Sunday, September 26, 2010

High Cookie Season is Here!

In case you didn't know, October is National Cookie Month.  It seems appropriate to me because October is the beginning of some great cookie holidays!  We debut the Halloween Cookie Collection Friday, Oct 1st.

Oct 1st is also very special because we will have our official ribbon-cutting ceremony for the bakery.  Click here for more information.  I hope to see you on Friday!

Sunday, September 12, 2010

"Ojarascas" By Another Name

I have to confess.  Some of our best cookie ideas come directly from our customers.  When our bakery opened on June 22, a customer came to me to "talk cookies."  The subject turned to one of her favorites called "Ojarascas."  I had never heard of this cookie.

Well, within a few weeks she returned with samples from a local Mexican bakery!  It was a heart-shaped, thick cut cinnamon-flavored shortbread cookie.  I loved it!  I told my friends about it and they never heard of it.  But, after I described it, my friend, Adam, said, "Oh, you mean 'Pan de Polvo.'  We get'em in the valley.  I'll pick up some next time I visit mom."

Well, I couldn't wait for Adam or his mom.  After a little homework and several trials, I came up with the MCJ version of Ojarascas, aka Pan de Polvo.

Now, I'll be the first to admit that I'm never sure about the authenticity of my ethnic flavors, but as long as it's made with butter and tastes great, well, I'm pretty satisfied.

Monday, September 6, 2010

Sweets for the New Year

As the Jewish New Year of Rosh Hashanah approaches, we have perfected some traditional sweets.  We've added to our repertoire three types of rugelach: choc/raspberry, apricot/walnut and chocolate.  We're also offering decorated apple-shaped cookies.  I'm really proud of our rugelach because many recipe trials were conducted to obtain a flavor and shape that was something truly special. 
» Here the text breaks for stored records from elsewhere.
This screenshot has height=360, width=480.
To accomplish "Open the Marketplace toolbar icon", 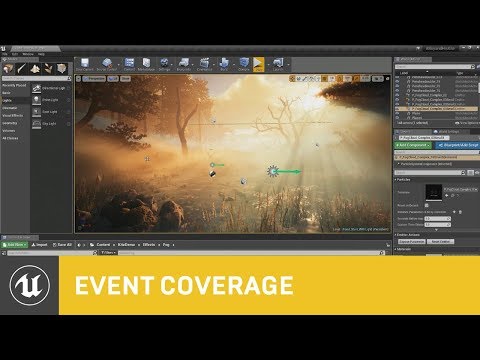I will (146, 64).
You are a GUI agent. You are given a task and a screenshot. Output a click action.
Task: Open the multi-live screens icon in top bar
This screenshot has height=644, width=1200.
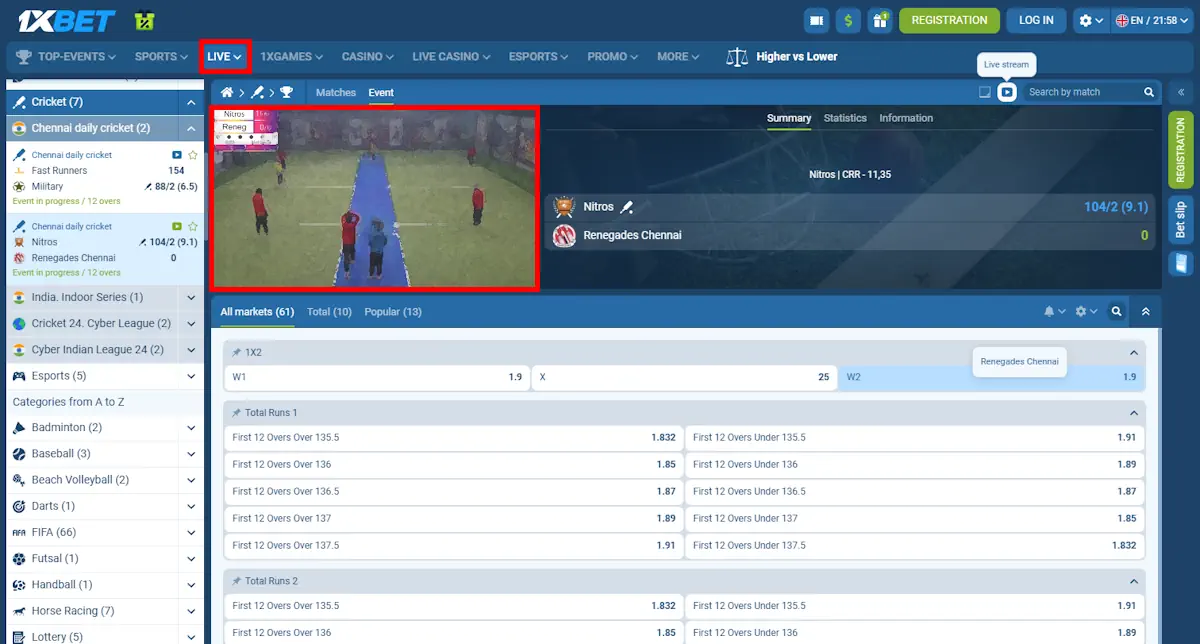tap(815, 19)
Rugelach is special for many culinary reasons.  It has a truly unique shape and flavor.  Rolled up like a small croissant, it stands out from the more traditional flat or round cookies.  Also, the dough is a flaky cream cheese based dough which has very little sugar.  The sweetness comes from the filling and sugar sprinkled on top.  Even with this added sugar, rugelach is not an overly sweet pastry. 
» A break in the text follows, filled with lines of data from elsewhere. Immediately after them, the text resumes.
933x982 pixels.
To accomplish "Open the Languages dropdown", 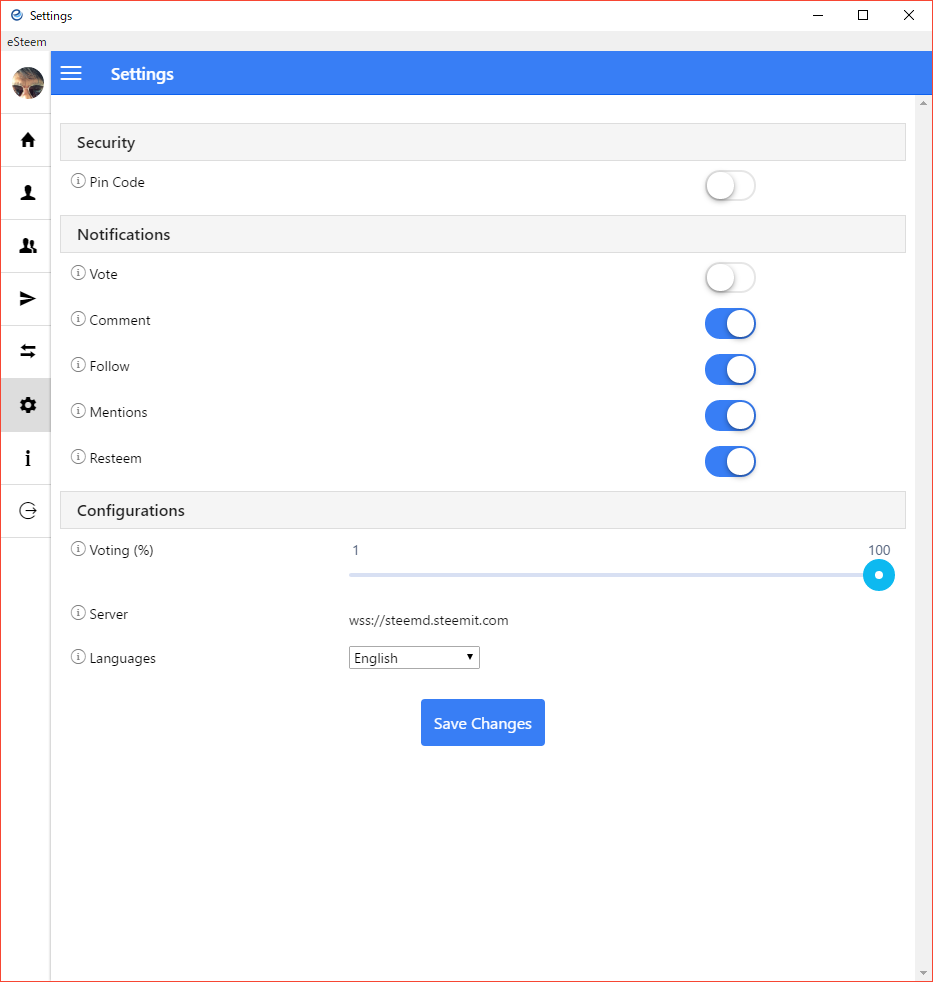I will [x=414, y=658].
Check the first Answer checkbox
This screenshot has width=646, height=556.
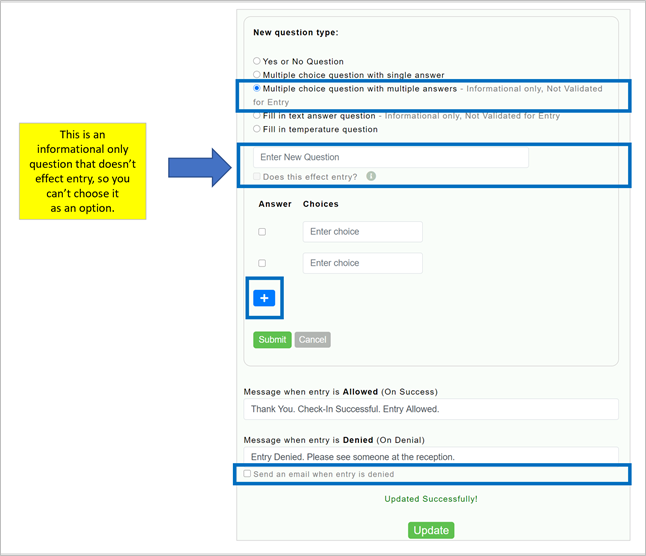262,232
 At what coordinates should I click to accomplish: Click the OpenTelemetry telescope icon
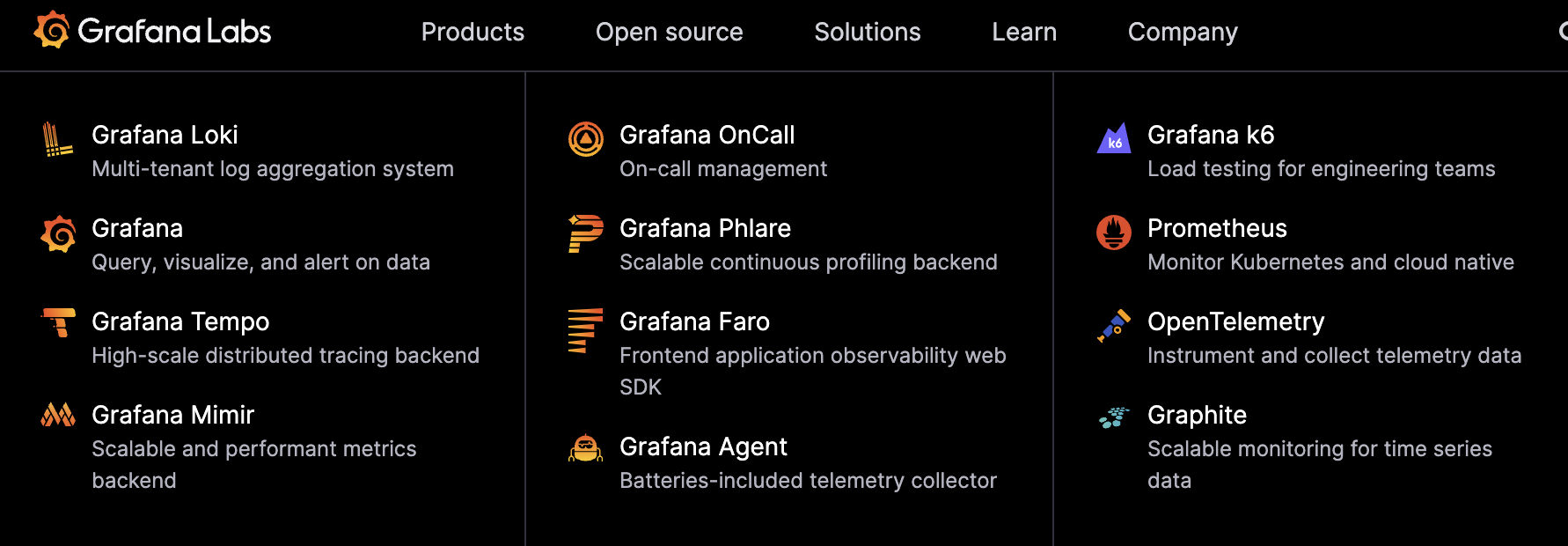coord(1114,325)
Lastly, rugelach takes a bit of practice and craftsmanship to make.  The dough is very delicate and must be handled gingerly to obtain a flaky cookie.  And since there is little sugar in rugelach, baking times tend to be longer. 

A dear friend of mine (who happens to be orthodox Jew) brought me some authentic rugelach from Israel last year.  One of the desired qualities was a slightly raw center.  This is not difficult to achieve because rugelach is a dense pastry that does not rise very much.  I was not really in favor of undercooked dough (that wasn't even very sweet), so we tend to bake ours a little longer to achieve a more fully cooked center. 

I encourage you to try this yummy pastry for the Jewish New Year (or any time of the year!).